(INFORMATION PROVIDED Opens)
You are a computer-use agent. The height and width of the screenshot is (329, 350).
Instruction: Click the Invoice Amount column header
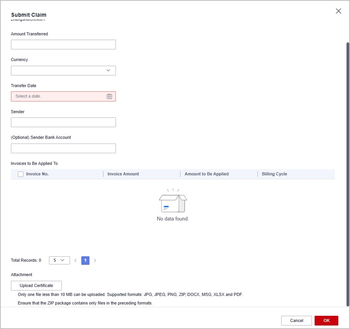click(123, 174)
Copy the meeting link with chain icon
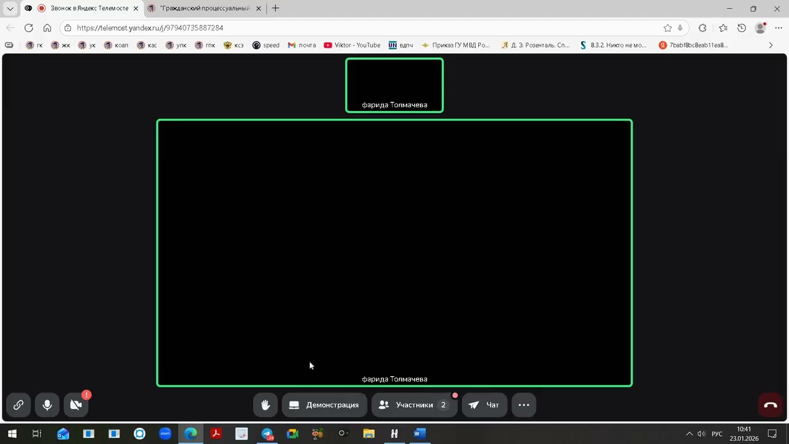 click(18, 405)
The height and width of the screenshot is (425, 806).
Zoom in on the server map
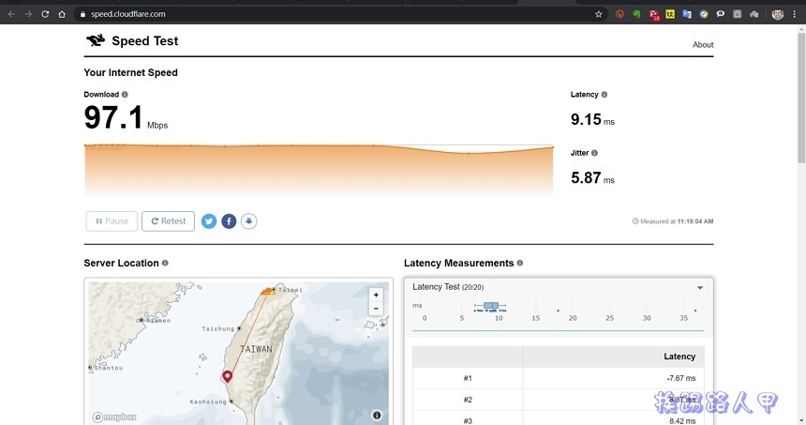pyautogui.click(x=376, y=295)
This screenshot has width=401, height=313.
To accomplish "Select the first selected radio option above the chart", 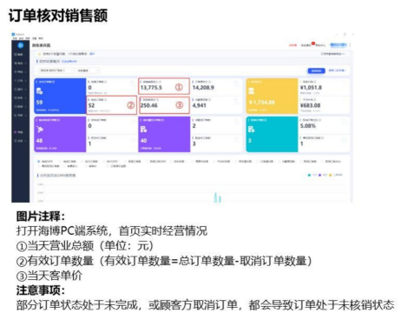I will click(39, 162).

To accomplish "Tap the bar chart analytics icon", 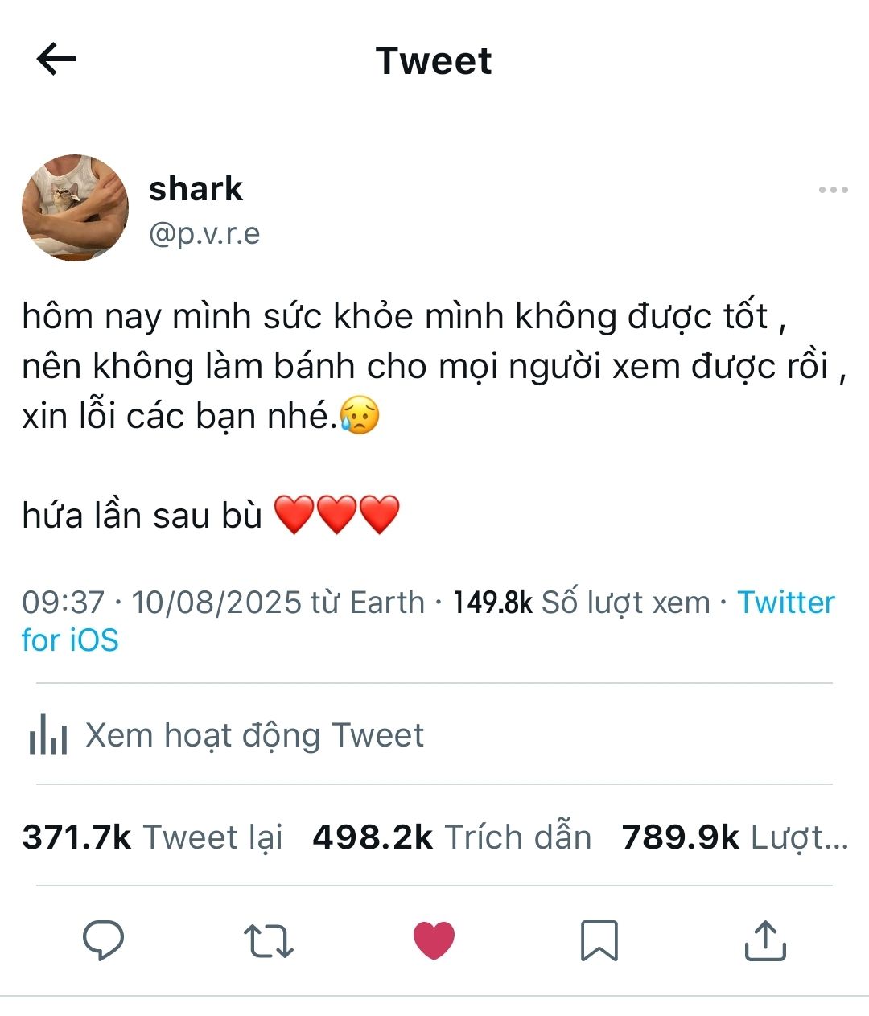I will point(48,734).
(INFORMATION PROVIDED Closes)
▸ **INSTRUCTIONS TO FOLLOW**
Copy word for word every line from the start of the material through the line holding "The height and width of the screenshot is (425, 806).". The pictures are not part of the copy.

▸ **THE COMPLETED TASK**
You are a computer-use agent. The height and width of the screenshot is (329, 350).
Instruction: Click the Invoice Amount column header
click(123, 174)
Copy the meeting link with chain icon
 click(18, 405)
The height and width of the screenshot is (425, 806).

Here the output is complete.